→ **HOW TO COMPLETE THIS TASK**
Could you please output only the lines from the one holding "Where should I" through the end of the listing below, exactly as written and without pictures?

→ **ENTRIES PROVIDED**
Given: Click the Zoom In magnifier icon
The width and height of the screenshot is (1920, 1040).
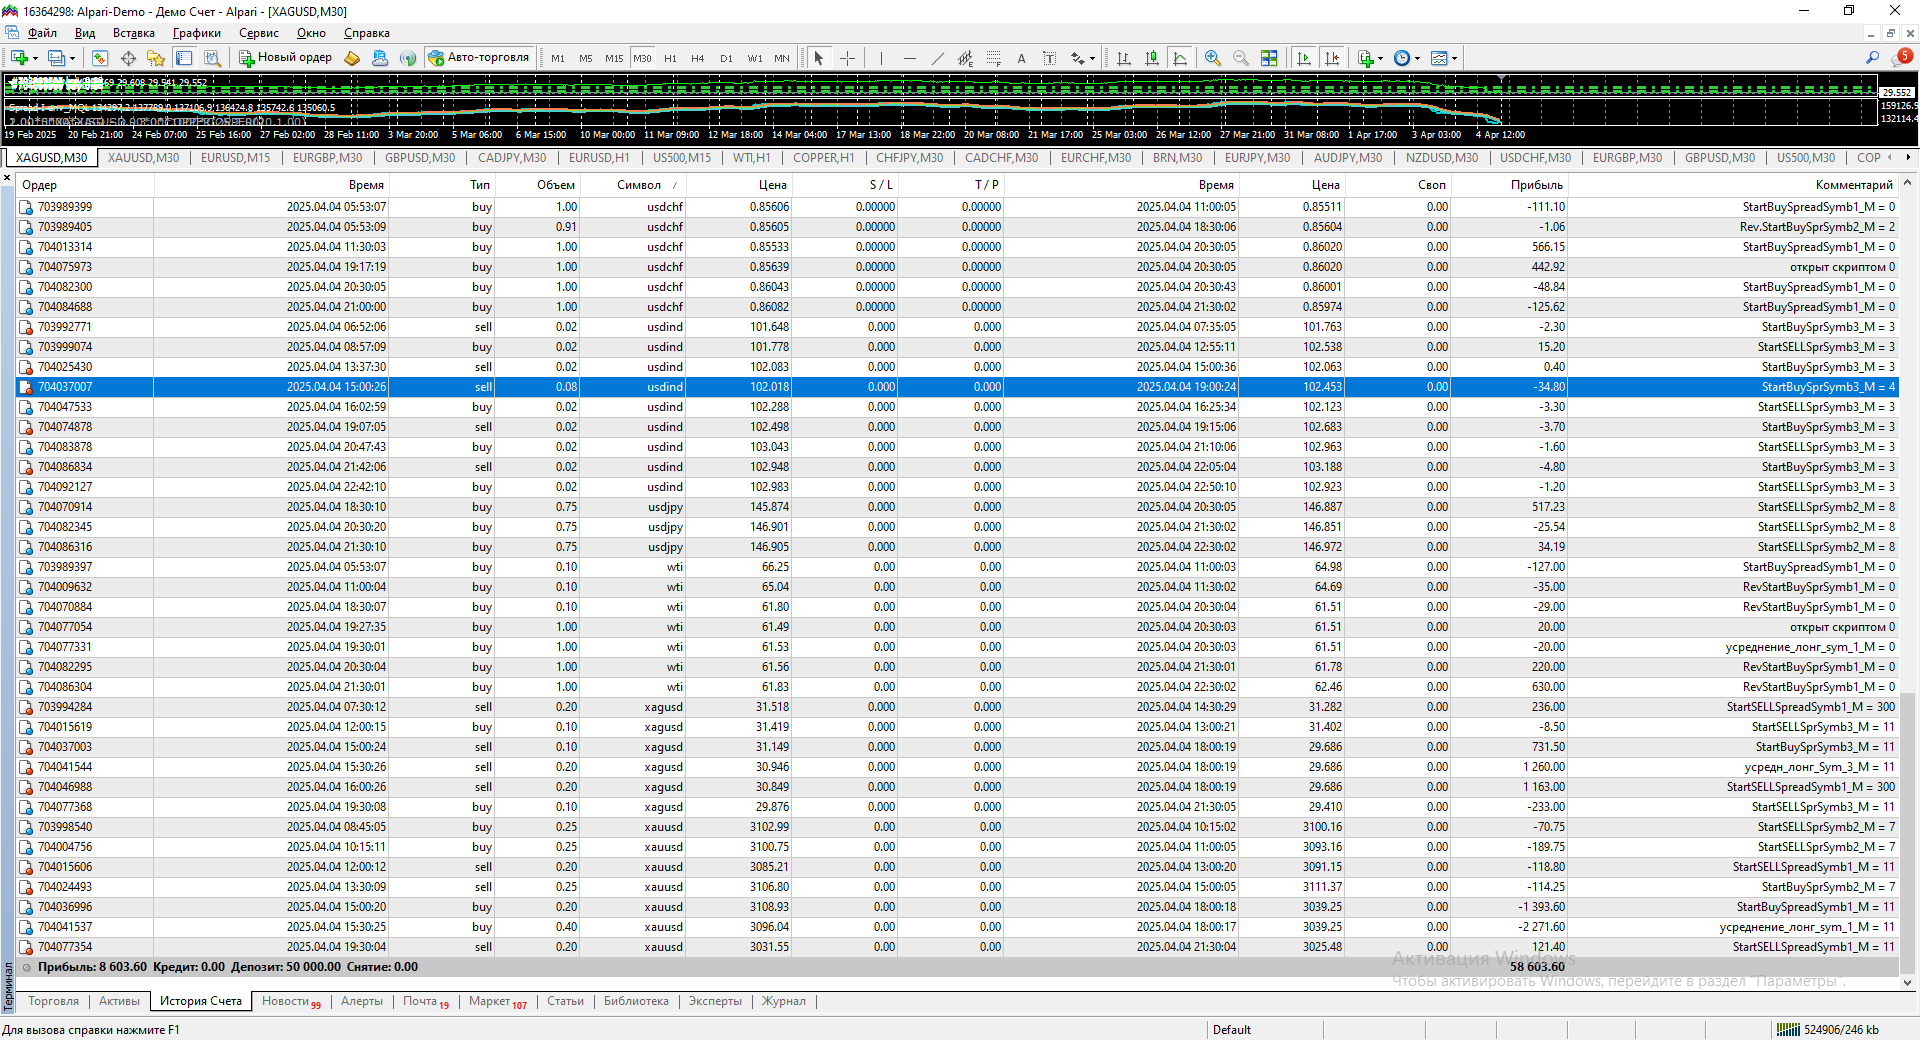Looking at the screenshot, I should tap(1212, 58).
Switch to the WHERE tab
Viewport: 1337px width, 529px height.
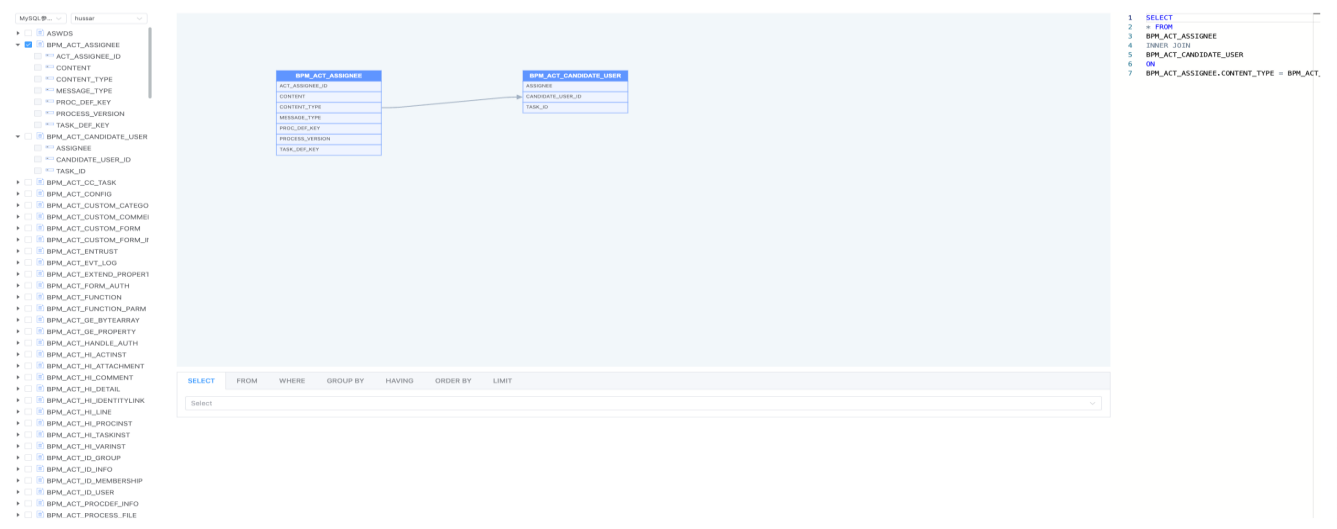pyautogui.click(x=292, y=381)
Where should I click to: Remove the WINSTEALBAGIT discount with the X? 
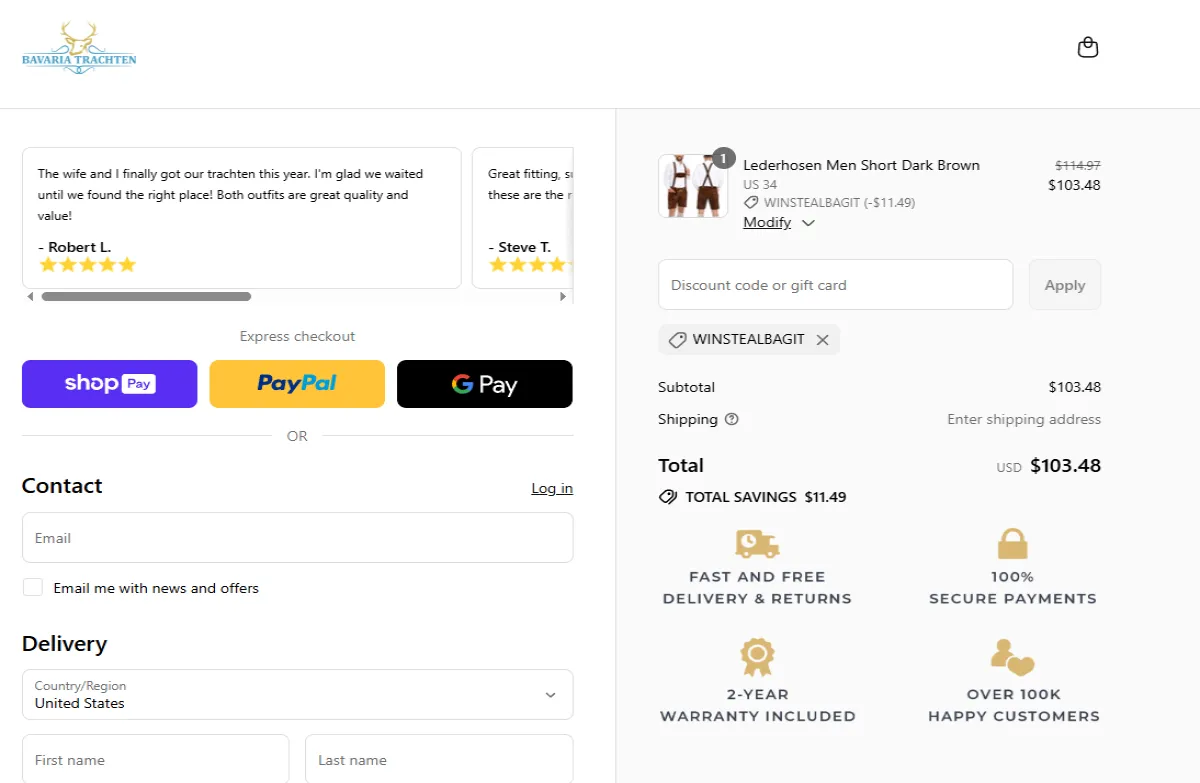pyautogui.click(x=823, y=339)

→ **RESPONSE TO THIS EXERCISE**
Where should I click to: Remove the WINSTEALBAGIT discount with the X? 
pyautogui.click(x=823, y=339)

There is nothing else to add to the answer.